Owing both to the inventiveness of Romani’s poetry and to the cleverness of Mercadante’s music, all of the characters in I due Figaro are deftly delineated. Plagio, the visiting writer whose name means ‘plagiarism’ in Spanish, is an obvious cousin of Prosdocimo, the poet in Rossini’s Il Turco in Italia, the libretto of which was also written by Romani. Sung in this performance by Italian baritone Omar Montanari, Plagio weaves in and out of the drama in I due Figaro with the unfettered enthusiasm of an eager journalist. The villagers in the insular community of the Almaviva castle are suspicious of his motives, however, and they amusingly taunt him in his scene at the beginning of Act Two. Mr. Montanari sings handsomely throughout the performance, Plagio’s cajoling of the characters for information about their situations and inspiration for his next play drawing from him singing of great wit. Plagio instructs himself at the beginning of Act Two to ‘agguzza orechhio e mente’—sharpen his ears and his wits: Mr. Montanari might have set for himself the same goal, and his unfailingly fine, subtle singing achieves that goal capitally.
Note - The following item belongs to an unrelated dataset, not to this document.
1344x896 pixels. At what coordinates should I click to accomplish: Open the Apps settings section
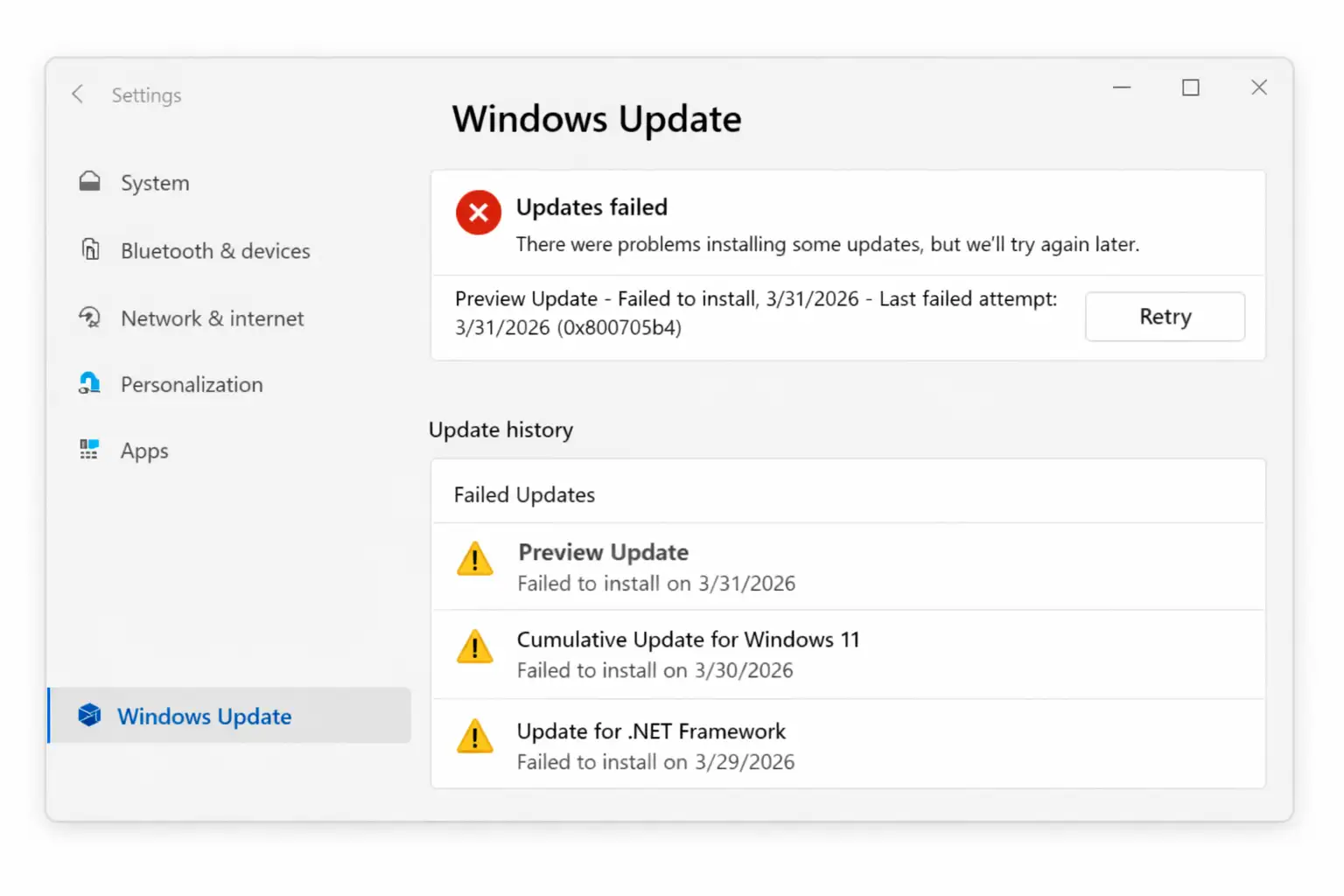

Torribio, Cherubino’s former servant who disguises himself as the noble Don Alvaro in an effort to capitalize on his part in a plot by Figaro to pass him off as a suitable husband for Inez, the daughter—and heiress, of course—of the Conte and Contessa d’Almaviva, is sung by Italian tenor Anicio Zorzi Giustiniani, a veteran of several of Alan Curtis’s acclaimed productions and recordings of Händel operas. The vocal technique and quicksilver dramatic instincts that have proved so successful in Händel repertory likewise serve Mr. Giustiniani well in I due Figaro. Not completely sinister but also far from innocent, Torribio is an oily figure who is not without charm. Mr. Giustiniani is a superb singer who deserves larger assignments, but his singing in this performance is fantastic. The voice is a light one, handled with mastery of its capabilities by its owner, and as ever Mr. Giustiniani provides a veritable masterclass in the art of acting through the voice. Torribio may be Figaro’s intended ticket to enjoying half of Inez’s dowry, but he is no one’s fool. Still, he is somewhat taken short when all of Figaro’s plans unravel and the deception is revealed in all of its convoluted detail to the Conte by Cherubino. Mr. Giustianini expresses all of Torribio’s mental responses to his misadventures with splendid comedic timing, and the most strenuous of Mercadante’s demands do not scratch the surface of the vocal feats of which Mr. Giustianini is capable.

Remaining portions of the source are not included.